▶ _HOW TO COMPLETE THIS TASK_: The answer must consist of the entries, copied exactly and in full.

Records drawn from a dataset:
#####

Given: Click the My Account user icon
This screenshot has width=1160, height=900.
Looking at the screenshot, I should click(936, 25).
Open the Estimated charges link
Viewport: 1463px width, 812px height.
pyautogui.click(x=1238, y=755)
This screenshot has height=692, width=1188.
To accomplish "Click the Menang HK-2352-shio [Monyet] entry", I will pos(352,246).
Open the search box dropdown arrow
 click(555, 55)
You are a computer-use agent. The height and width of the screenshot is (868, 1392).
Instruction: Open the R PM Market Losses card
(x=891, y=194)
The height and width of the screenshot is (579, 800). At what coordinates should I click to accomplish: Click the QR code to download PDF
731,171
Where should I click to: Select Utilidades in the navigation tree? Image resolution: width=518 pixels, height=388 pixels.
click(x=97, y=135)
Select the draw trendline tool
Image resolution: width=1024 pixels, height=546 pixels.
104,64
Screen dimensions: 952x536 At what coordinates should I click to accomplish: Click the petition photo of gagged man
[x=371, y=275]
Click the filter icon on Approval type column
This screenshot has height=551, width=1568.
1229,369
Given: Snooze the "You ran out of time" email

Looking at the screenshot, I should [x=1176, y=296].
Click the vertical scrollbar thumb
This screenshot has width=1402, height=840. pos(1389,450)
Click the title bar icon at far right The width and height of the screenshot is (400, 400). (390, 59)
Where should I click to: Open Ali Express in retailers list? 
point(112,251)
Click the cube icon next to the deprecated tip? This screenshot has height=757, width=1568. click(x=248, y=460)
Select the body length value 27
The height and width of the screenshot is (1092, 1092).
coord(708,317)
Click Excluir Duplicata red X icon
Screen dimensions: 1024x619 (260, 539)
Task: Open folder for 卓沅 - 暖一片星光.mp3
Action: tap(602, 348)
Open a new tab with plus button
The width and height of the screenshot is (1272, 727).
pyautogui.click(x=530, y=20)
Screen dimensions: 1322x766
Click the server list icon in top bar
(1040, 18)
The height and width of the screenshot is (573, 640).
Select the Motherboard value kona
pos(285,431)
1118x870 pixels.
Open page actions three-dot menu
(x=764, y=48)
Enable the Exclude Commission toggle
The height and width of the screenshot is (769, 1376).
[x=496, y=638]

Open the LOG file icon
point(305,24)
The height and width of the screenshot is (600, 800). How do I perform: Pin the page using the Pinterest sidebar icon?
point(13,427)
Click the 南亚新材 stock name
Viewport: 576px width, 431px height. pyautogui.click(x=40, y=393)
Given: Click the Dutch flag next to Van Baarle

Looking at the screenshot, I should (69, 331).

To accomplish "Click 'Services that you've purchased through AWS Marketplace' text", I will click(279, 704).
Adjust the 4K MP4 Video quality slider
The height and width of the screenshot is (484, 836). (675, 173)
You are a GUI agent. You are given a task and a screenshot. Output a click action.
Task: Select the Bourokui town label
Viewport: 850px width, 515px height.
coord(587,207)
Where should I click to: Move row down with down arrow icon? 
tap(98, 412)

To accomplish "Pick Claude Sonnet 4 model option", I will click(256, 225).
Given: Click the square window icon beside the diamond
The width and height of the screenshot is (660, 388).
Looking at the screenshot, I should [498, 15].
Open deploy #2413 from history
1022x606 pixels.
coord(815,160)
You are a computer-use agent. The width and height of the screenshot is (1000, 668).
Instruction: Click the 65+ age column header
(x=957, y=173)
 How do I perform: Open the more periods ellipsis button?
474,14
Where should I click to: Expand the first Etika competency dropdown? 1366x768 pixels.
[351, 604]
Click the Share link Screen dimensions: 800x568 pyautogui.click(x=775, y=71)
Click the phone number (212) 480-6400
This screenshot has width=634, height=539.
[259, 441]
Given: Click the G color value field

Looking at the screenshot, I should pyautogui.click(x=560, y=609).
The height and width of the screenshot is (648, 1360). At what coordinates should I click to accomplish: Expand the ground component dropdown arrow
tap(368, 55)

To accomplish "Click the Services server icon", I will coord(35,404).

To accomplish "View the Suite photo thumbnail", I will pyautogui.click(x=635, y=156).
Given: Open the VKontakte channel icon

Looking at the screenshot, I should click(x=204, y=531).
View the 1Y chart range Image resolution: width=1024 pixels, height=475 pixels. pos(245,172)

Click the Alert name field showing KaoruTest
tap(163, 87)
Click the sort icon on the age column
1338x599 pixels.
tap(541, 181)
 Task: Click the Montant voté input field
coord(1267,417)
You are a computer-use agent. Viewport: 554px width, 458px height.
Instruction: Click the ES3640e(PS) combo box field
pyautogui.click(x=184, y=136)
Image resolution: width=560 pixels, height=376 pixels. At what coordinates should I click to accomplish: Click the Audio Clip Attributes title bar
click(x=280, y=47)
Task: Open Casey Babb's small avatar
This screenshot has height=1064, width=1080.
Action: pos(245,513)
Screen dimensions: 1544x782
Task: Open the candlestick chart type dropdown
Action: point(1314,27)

#####

▶ _SOLUTION_:
Given: Click the My Account user icon
This screenshot has width=1160, height=900.
Looking at the screenshot, I should click(936, 25).
Open the Estimated charges link
Viewport: 1463px width, 812px height.
pyautogui.click(x=1238, y=755)
This screenshot has height=692, width=1188.
To accomplish "Click the Menang HK-2352-shio [Monyet] entry", I will pos(352,246).
Open the search box dropdown arrow
 click(555, 55)
You are a computer-use agent. The height and width of the screenshot is (868, 1392).
Instruction: Open the R PM Market Losses card
(x=891, y=194)
The height and width of the screenshot is (579, 800). At what coordinates should I click to accomplish: Click the QR code to download PDF
731,171
Where should I click to: Select Utilidades in the navigation tree? Image resolution: width=518 pixels, height=388 pixels.
click(x=97, y=135)
Select the draw trendline tool
Image resolution: width=1024 pixels, height=546 pixels.
104,64
Screen dimensions: 952x536 At what coordinates should I click to accomplish: Click the petition photo of gagged man
[x=371, y=275]
Click the filter icon on Approval type column
This screenshot has height=551, width=1568.
1229,369
Given: Snooze the "You ran out of time" email

Looking at the screenshot, I should [x=1176, y=296].
Click the vertical scrollbar thumb
This screenshot has width=1402, height=840. pos(1389,450)
Click the title bar icon at far right The width and height of the screenshot is (400, 400). (390, 59)
Where should I click to: Open Ali Express in retailers list? 
point(112,251)
Click the cube icon next to the deprecated tip? This screenshot has height=757, width=1568. click(x=248, y=460)
Select the body length value 27
The height and width of the screenshot is (1092, 1092).
coord(708,317)
Click Excluir Duplicata red X icon
Screen dimensions: 1024x619 (260, 539)
Task: Open folder for 卓沅 - 暖一片星光.mp3
Action: tap(602, 348)
Open a new tab with plus button
The width and height of the screenshot is (1272, 727).
pyautogui.click(x=530, y=20)
Screen dimensions: 1322x766
Click the server list icon in top bar
(1040, 18)
The height and width of the screenshot is (573, 640).
Select the Motherboard value kona
pos(285,431)
1118x870 pixels.
Open page actions three-dot menu
(x=764, y=48)
Enable the Exclude Commission toggle
The height and width of the screenshot is (769, 1376).
[x=496, y=638]

Open the LOG file icon
point(305,24)
The height and width of the screenshot is (600, 800). How do I perform: Pin the page using the Pinterest sidebar icon?
point(13,427)
Click the 南亚新材 stock name
Viewport: 576px width, 431px height. pyautogui.click(x=40, y=393)
Given: Click the Dutch flag next to Van Baarle

Looking at the screenshot, I should (69, 331).

To accomplish "Click 'Services that you've purchased through AWS Marketplace' text", I will click(279, 704).
Adjust the 4K MP4 Video quality slider
The height and width of the screenshot is (484, 836). (675, 173)
You are a GUI agent. You are given a task and a screenshot. Output a click action.
Task: Select the Bourokui town label
Viewport: 850px width, 515px height.
coord(587,207)
Where should I click to: Move row down with down arrow icon? 
tap(98, 412)

To accomplish "Pick Claude Sonnet 4 model option", I will click(256, 225).
Given: Click the square window icon beside the diamond
The width and height of the screenshot is (660, 388).
Looking at the screenshot, I should [498, 15].
Open deploy #2413 from history
1022x606 pixels.
coord(815,160)
You are a computer-use agent. The width and height of the screenshot is (1000, 668).
Instruction: Click the 65+ age column header
(x=957, y=173)
 How do I perform: Open the more periods ellipsis button?
474,14
Where should I click to: Expand the first Etika competency dropdown? 1366x768 pixels.
[351, 604]
Click the Share link Screen dimensions: 800x568 pyautogui.click(x=775, y=71)
Click the phone number (212) 480-6400
This screenshot has width=634, height=539.
[259, 441]
Given: Click the G color value field

Looking at the screenshot, I should pyautogui.click(x=560, y=609).
The height and width of the screenshot is (648, 1360). At what coordinates should I click to accomplish: Expand the ground component dropdown arrow
tap(368, 55)

To accomplish "Click the Services server icon", I will coord(35,404).

To accomplish "View the Suite photo thumbnail", I will pyautogui.click(x=635, y=156).
Given: Open the VKontakte channel icon

Looking at the screenshot, I should click(x=204, y=531).
View the 1Y chart range Image resolution: width=1024 pixels, height=475 pixels. pos(245,172)

Click the Alert name field showing KaoruTest
tap(163, 87)
Click the sort icon on the age column
1338x599 pixels.
tap(541, 181)
 Task: Click the Montant voté input field
coord(1267,417)
You are a computer-use agent. Viewport: 554px width, 458px height.
Instruction: Click the ES3640e(PS) combo box field
pyautogui.click(x=184, y=136)
Image resolution: width=560 pixels, height=376 pixels. At what coordinates should I click to accomplish: Click the Audio Clip Attributes title bar
click(x=280, y=47)
Task: Open Casey Babb's small avatar
This screenshot has height=1064, width=1080.
Action: pos(245,513)
Screen dimensions: 1544x782
Task: Open the candlestick chart type dropdown
Action: point(1314,27)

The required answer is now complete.